→ Texto de la página
┌────────
San Valentín es rojo, tanto como la sangre.
Se dice que los orígenes de la festividad se remontan a la antigüedad. Más específicamente, al emperador Claudio II, que deseaba hombres sin esposas que dejar atrás, dispuestos a perder la vida como soldados. Prohibió el matrimonio de jóvenes para conseguir su objetivo, dando por hecho que su autoridad sería suficiente. Pero no lo fue: una persona hizo caso omiso. El sacerdote Valentín se opuso.
Se cree que casaba a quienes lo desearan en secreto, en la protección de unas mazmorras. ¿Su deseo? Ayudar a que el amor persistiera. ¿Su castigo? La muerte.
¿La fecha de su muerte? El 14 de febrero.
Varios siglos después, pasas un año más sin pareja. Y la muerte sangrienta parece un destino romántico. Valentín se revuelve en su tumba. Tus amigos compran ramos de flores. Las películas de amor te persiguen.
La historia de siempre, la del color rojo. Y como novedad, llena de mascarillas y gel hidroalcohólico. El amor, ahora, puede ser una enfermedad en el sentido más literal.
Valentín, Valentín, Valentín… ¿valió la pena?
Antes, el amor ya era complicado. Sobre todo, si en tu instituto se enviaban flores. Tal era la expectación: la posibilidad de una glamurosa declaración pública o de una triste humillación inolvidable. Las notas atadas a tallos de rosas de plástico y los cuchicheos cada vez que se interrumpía la clase.
└────────
→ Datos del ejercicio
┌────────
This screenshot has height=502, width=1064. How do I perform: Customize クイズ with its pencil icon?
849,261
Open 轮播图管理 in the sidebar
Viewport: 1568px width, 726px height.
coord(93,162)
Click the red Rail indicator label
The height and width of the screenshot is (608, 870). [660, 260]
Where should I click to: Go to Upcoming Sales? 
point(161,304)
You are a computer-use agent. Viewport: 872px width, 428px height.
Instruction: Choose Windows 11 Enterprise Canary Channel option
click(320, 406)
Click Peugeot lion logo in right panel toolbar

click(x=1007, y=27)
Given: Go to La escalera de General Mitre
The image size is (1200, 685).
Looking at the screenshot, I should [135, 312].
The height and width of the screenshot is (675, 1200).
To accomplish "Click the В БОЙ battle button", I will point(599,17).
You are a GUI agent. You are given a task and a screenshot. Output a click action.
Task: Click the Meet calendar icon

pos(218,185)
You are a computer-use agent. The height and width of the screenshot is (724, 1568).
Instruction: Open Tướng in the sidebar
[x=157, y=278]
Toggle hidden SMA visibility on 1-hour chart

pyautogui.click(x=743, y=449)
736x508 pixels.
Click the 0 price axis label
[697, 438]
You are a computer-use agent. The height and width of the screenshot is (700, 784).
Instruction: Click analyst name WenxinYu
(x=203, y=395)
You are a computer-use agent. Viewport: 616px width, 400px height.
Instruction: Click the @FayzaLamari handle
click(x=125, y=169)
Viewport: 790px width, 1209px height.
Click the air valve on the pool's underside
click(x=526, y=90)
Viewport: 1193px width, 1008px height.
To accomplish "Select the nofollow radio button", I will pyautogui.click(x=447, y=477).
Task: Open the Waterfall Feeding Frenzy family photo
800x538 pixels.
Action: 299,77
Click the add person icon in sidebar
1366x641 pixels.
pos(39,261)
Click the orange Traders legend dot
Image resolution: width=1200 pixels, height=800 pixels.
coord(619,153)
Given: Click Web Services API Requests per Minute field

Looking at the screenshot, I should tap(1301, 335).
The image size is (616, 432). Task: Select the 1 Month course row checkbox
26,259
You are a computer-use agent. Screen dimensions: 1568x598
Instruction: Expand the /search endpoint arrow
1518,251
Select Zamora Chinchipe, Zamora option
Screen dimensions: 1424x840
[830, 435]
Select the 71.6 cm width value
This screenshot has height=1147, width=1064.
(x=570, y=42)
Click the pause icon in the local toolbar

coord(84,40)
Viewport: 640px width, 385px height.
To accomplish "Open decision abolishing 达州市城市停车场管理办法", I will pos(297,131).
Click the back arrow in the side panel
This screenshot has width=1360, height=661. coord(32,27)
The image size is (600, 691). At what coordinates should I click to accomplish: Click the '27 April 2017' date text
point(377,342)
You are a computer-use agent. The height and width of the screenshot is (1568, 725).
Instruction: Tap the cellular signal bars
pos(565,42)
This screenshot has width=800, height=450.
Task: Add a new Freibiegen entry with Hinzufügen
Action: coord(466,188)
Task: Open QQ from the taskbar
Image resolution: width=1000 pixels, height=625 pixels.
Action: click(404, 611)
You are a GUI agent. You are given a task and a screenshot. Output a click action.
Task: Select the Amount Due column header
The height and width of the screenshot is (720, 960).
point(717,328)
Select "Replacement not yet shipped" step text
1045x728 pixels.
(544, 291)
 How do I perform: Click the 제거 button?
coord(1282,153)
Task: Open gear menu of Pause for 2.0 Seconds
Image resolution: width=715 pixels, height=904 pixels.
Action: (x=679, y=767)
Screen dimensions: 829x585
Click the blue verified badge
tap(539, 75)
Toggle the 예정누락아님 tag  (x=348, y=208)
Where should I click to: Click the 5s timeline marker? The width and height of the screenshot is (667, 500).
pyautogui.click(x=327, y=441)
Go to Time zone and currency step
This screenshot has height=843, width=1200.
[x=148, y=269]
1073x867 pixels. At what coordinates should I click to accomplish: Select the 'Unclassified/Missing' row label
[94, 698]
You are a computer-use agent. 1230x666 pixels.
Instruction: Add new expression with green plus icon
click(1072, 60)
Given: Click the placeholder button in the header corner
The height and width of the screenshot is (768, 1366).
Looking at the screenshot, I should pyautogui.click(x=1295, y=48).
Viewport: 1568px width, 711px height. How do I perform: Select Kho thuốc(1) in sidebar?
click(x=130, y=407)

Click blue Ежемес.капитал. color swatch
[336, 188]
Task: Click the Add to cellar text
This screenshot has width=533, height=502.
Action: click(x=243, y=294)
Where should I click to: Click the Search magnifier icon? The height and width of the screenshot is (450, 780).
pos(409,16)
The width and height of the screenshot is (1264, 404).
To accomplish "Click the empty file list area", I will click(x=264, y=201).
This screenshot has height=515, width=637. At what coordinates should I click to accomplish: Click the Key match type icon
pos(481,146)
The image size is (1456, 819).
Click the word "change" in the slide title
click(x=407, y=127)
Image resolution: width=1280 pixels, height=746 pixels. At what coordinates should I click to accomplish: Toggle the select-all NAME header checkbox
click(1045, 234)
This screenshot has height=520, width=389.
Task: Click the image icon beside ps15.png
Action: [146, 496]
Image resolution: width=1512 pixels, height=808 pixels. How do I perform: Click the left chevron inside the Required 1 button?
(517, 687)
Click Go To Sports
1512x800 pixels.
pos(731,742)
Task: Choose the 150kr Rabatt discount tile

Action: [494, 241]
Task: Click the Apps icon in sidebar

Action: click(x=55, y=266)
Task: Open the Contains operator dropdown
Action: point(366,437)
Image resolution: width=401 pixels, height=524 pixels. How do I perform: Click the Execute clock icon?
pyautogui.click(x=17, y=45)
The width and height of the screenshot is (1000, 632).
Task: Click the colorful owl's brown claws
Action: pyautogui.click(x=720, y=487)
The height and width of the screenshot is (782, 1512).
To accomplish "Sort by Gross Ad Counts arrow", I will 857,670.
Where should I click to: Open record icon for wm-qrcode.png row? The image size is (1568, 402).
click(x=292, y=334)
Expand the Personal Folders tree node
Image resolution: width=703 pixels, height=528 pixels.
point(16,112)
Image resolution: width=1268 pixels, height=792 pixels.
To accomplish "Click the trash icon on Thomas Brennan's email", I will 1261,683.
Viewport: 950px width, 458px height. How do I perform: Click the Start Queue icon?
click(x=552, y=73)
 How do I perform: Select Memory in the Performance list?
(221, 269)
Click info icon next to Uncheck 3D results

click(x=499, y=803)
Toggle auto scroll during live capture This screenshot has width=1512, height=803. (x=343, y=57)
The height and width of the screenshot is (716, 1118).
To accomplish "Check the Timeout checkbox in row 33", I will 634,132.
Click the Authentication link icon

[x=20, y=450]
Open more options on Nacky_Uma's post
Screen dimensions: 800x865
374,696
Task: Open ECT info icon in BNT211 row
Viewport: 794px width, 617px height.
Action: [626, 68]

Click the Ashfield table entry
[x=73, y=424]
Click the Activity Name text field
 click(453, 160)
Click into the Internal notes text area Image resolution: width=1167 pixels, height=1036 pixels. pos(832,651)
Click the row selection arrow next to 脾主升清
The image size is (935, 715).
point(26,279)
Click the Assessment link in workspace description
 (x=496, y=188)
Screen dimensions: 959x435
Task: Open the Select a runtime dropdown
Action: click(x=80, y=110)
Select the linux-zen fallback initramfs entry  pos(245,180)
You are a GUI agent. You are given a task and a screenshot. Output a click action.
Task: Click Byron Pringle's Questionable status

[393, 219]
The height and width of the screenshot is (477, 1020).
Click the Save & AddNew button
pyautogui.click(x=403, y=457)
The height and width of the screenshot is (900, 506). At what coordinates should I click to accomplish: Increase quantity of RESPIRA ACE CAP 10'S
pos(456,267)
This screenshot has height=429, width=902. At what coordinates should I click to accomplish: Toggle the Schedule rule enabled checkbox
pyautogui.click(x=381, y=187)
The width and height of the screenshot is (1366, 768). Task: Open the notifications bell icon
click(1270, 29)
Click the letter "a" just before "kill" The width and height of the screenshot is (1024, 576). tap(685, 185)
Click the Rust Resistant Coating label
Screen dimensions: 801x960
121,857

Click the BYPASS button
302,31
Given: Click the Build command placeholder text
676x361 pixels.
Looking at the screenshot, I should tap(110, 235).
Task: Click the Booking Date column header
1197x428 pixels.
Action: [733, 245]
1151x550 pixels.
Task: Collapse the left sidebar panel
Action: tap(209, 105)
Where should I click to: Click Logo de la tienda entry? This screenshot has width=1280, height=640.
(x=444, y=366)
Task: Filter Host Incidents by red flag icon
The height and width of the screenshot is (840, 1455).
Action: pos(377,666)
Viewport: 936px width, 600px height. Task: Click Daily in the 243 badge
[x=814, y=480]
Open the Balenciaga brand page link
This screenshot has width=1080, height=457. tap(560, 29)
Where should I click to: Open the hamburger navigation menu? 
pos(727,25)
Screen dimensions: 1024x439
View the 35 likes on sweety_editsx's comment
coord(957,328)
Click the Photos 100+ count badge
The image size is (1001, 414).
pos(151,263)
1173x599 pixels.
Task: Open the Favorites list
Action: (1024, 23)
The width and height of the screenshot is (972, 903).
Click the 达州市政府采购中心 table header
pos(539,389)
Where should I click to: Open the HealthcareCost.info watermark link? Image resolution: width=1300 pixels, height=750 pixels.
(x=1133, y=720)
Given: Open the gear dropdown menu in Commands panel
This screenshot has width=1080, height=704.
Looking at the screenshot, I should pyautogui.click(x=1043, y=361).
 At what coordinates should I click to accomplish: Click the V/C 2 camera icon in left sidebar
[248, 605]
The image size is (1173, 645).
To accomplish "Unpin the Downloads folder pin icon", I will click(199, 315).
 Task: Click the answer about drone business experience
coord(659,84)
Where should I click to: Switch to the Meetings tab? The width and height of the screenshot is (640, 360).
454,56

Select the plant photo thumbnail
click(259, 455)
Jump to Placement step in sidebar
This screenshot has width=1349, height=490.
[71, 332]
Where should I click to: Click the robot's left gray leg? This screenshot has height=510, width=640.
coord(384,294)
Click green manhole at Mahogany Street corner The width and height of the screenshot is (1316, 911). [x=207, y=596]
└────────
Continúa el texto sobre San Valentín desde su última frase. No hace falta consultar los ítems.

El aniversario de la muerte de nuestro apreciado Valentín, hace tres años, me sorprendió en un país extranjero, rodeada de gente que apenas conocía.
Durante toda la mañana, llegaron flores: azules, rosas, negras, amarillas, naranjas y rojas. Incluso anunciaban su llegada con canciones desafinadas, entonadas por grupos de estudiantes de música. Quienes las recogían, las escondían en la mochila, como si se avergonzaran de tanta atención repentina.
Algunas llevaban cartas, otras canciones, caramelos o bombones. Ninguna llevaba mi nombre.
Cuando el día acabó, no tenía más que una flor; un regalo de una pareja movida por pura compasión. Recuerdo mirar mi rosa y pensar en ellos, seguir caminando después de dar las gracias.
Valentín, deseé que hubieras escuchado al emperador. Y tú, que me lees, seguro que entiendes cómo me sentí.
Cerca de la salida, saludé desinteresadamente a tres chicas que había conocido en clase de historia. Se acercaron a mí y me preguntaron qué me habían parecido sus flores. Extrañada, levanté mi premio de consolación, mi única rosa.
Una cuarta se acercó, en aquel pasillo repleto de corazones, y me dijo que ella me había escrito una carta.
Un par de chicos que había conocido en mi primer día de clase se volvieron hacia nosotras, de camino a la salida. Detuvieron su mirada en mi única flor. Entonces, no llevábamos mascarillas: pude ver sus expresiones desorientadas, sus bocas abiertas con sorpresa.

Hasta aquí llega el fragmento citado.